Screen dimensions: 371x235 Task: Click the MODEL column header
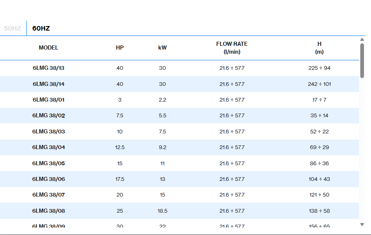coord(48,47)
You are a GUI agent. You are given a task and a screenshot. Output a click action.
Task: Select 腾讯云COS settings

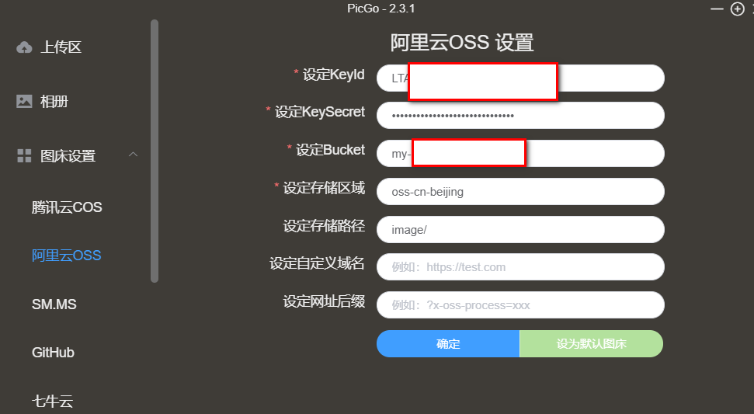[x=67, y=207]
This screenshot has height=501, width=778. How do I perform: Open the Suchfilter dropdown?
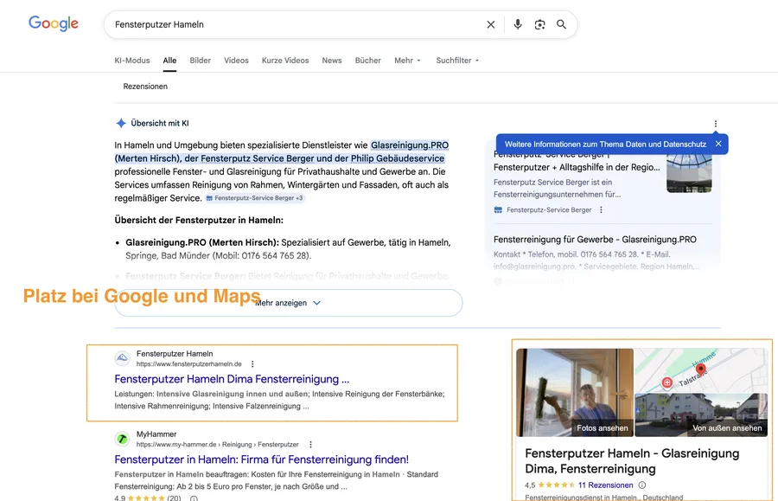(456, 61)
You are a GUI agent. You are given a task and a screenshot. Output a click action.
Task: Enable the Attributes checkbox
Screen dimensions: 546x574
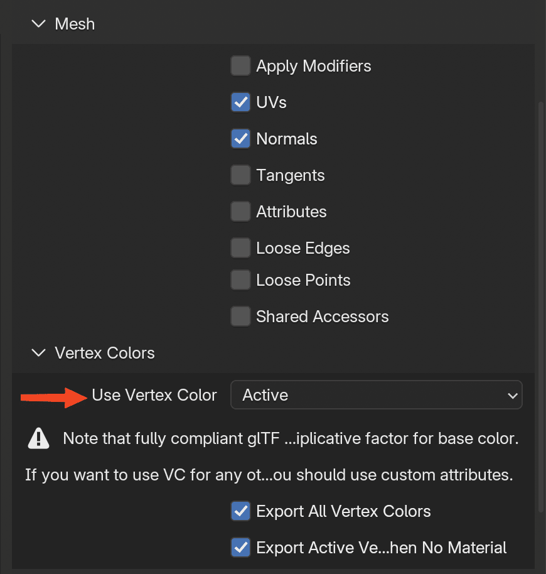click(240, 211)
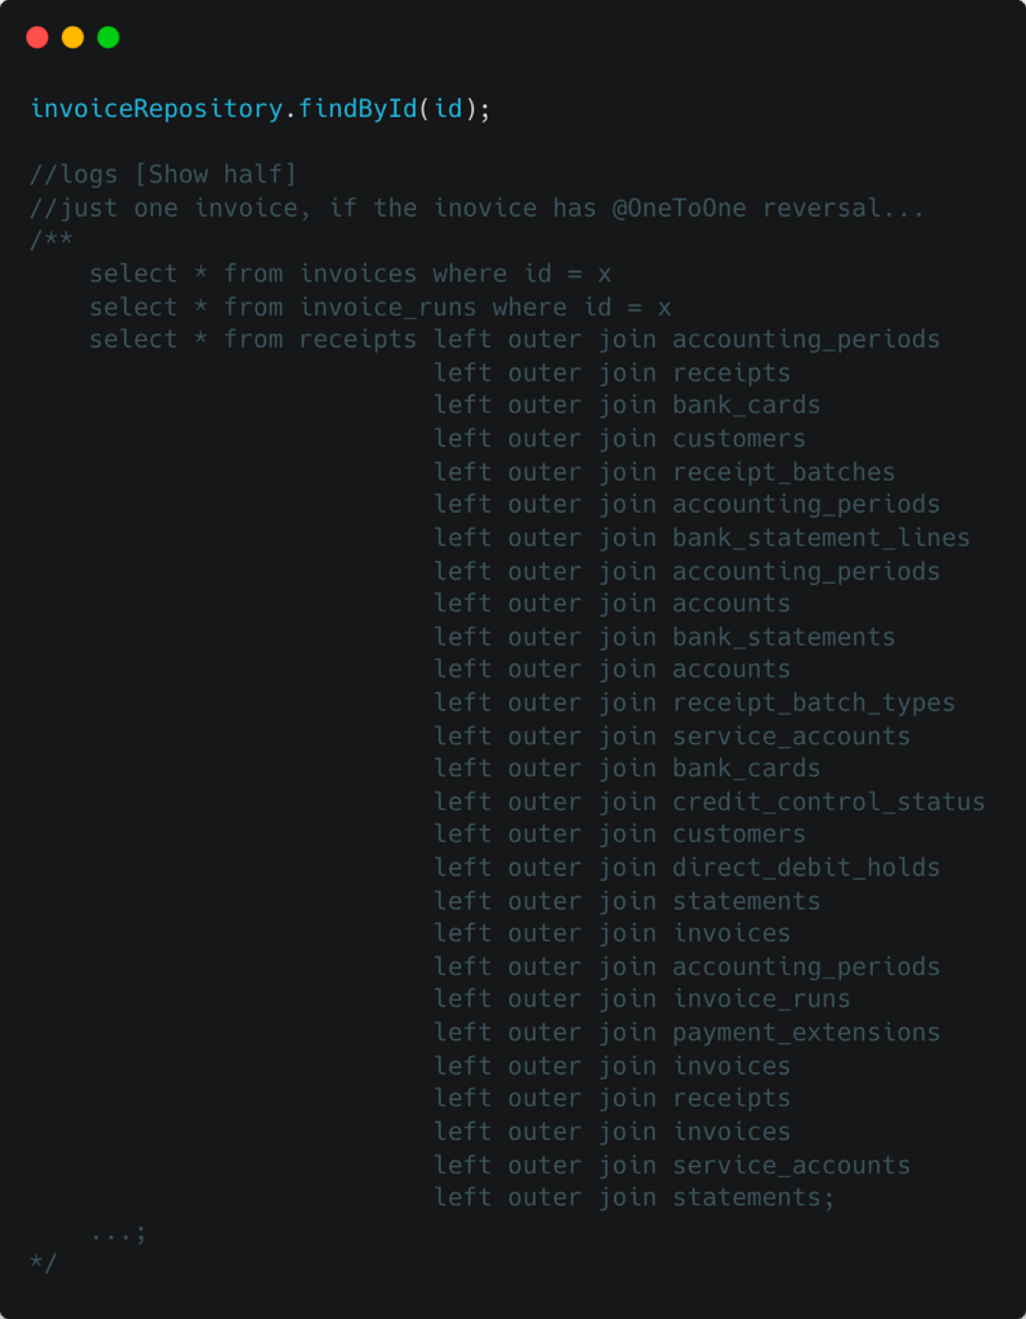Select the direct_debit_holds table name

point(805,867)
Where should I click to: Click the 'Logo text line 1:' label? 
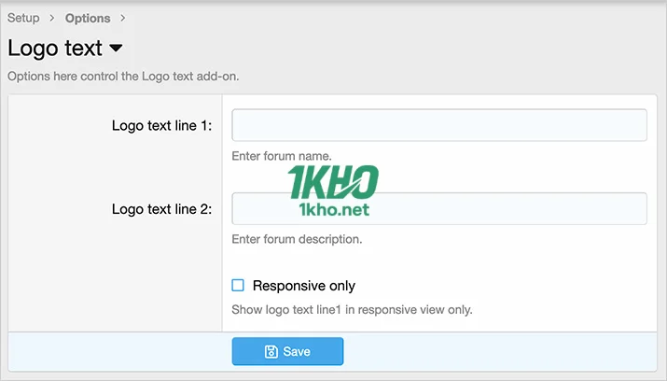click(161, 126)
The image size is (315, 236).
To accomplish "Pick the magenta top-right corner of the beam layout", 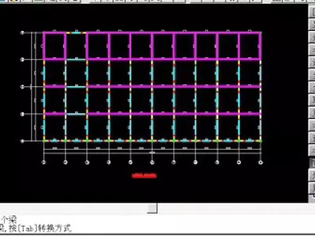I will pyautogui.click(x=260, y=33).
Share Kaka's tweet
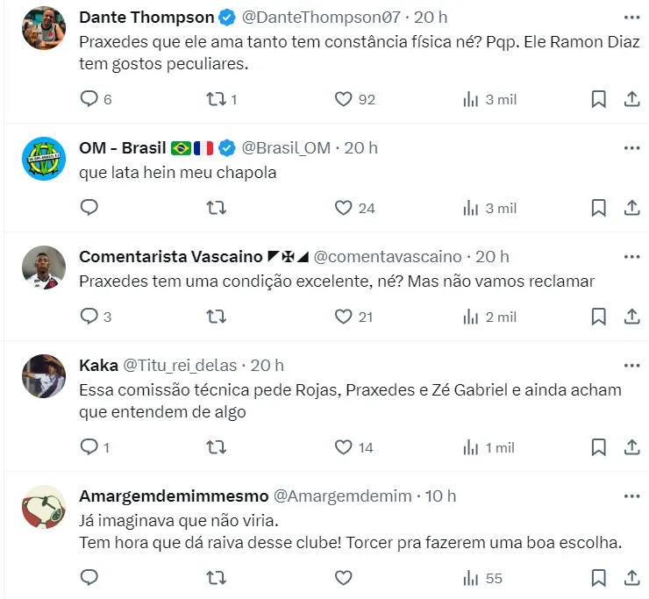 click(631, 447)
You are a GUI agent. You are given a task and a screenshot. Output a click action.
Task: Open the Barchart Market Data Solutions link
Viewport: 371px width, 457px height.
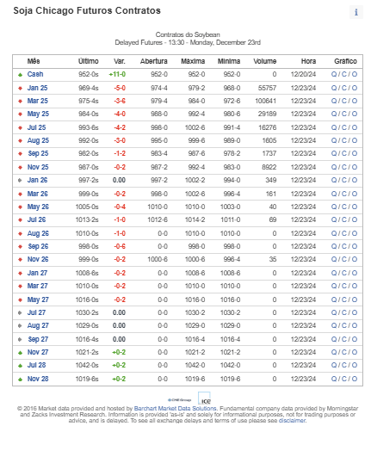click(175, 409)
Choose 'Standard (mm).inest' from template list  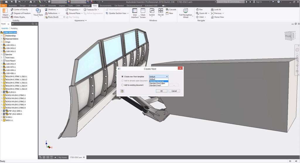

++++++++++++++++++++

* **EXERCISE AIM**: Write out the records above exactly. Begin with the first line, end with the line holding "Task: Enable the Attributes checkbox", and drop the pictures.

* **SOLUTION**:
Screen dimensions: 371x235 Task: Click the MODEL column header
coord(48,47)
You are a GUI agent. You are given a task and a screenshot. Output a click action.
Task: Select 腾讯云COS settings

[x=67, y=207]
This screenshot has height=501, width=778. How do I perform: Open the Suchfilter dropdown?
(456, 61)
You are a GUI agent. You are given a task and a screenshot. Output a click action.
Task: Enable the Attributes checkbox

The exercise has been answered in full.